I have a manutech curent since transformer I pickewd up from a junk box buy, and I've been tyriung to build a simple kill-a-watt meter. Here is my schematic:
3 to 2000 created by Andy´s ASCII-Circuit v1.24.140803 Beta
www.tech-chat.de
Now, this seems to approximately work for the three devices I've tried it on:
100W light bulb, Vsense = 0.120V, neatly computed power = 94W
25W light bulb, Vsense = 0.028V, computed power = 22W
AC Motor , Vsensae = 0.220V, computed power = 167W
However, the question arises whether this will work for appliances.
1) I have a simple A/C meter.
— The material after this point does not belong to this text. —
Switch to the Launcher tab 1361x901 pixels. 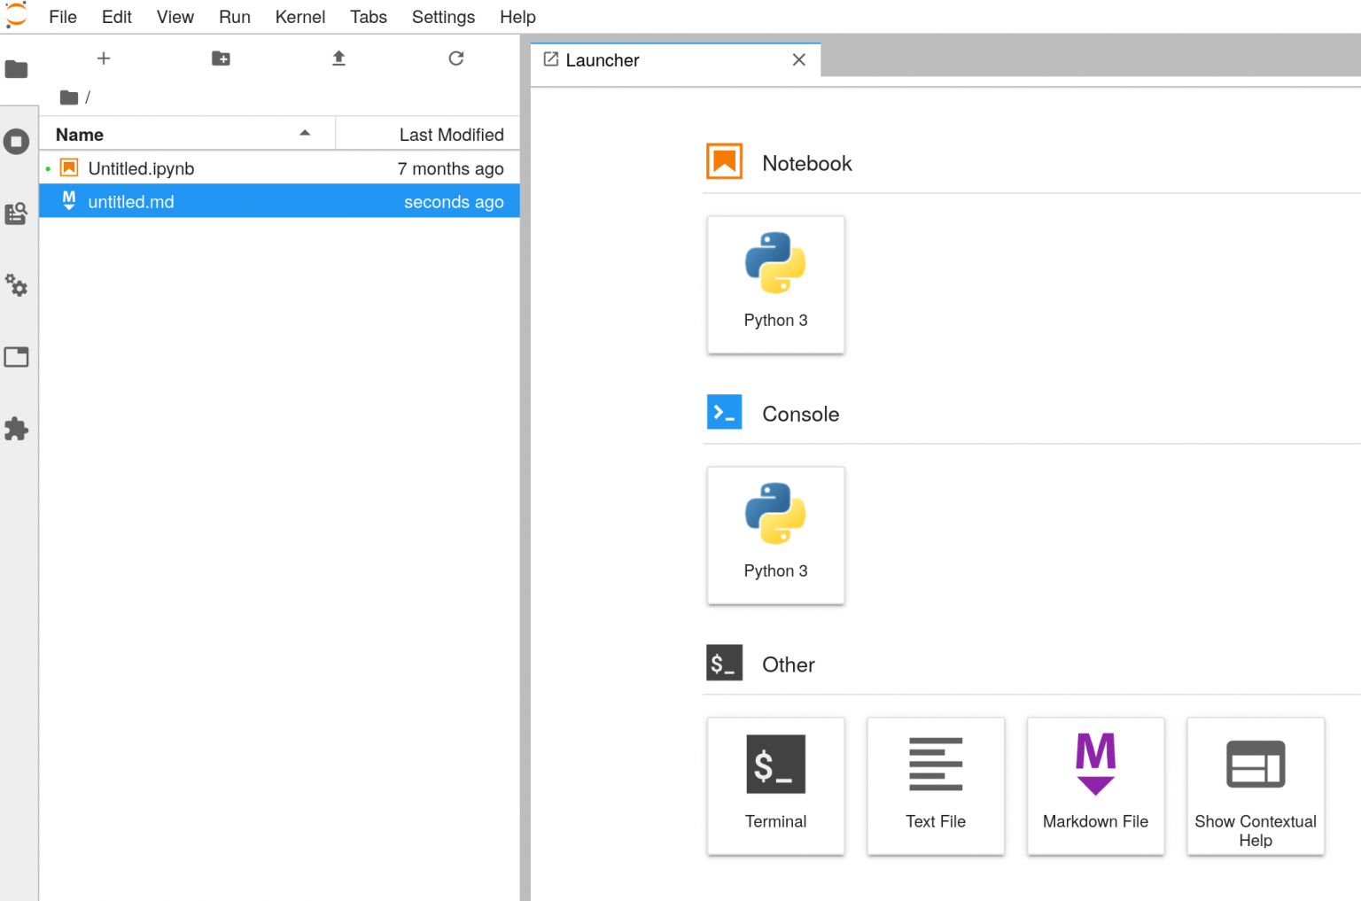(603, 60)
All in all does that do a passable job in this circumstance?
2) For instance what about power factor? To illustrate since I'm residential, I know I'm paying for 'real power'. Does this setup measure what I'm paying for?
3) This is a pretty small transformer. Besides I have no specs for it. It seems like the power through the thing is miniscule. Even so however, I'm slightly worreid about subjecting my refrigerator to this device. Although any thoughts on that?
4) Furthermore I could do some fancy software on a PIC to try and integrate the waveform in order to get a better approximation of real power in the cases where the waveform has been mashed by appliances. Therefore is it worth it? Will the shape of the waveform be successfully preserved through the transformer? To put it differently do you know the percentage difference between this and just usin power = Vpeak^2 / 2R?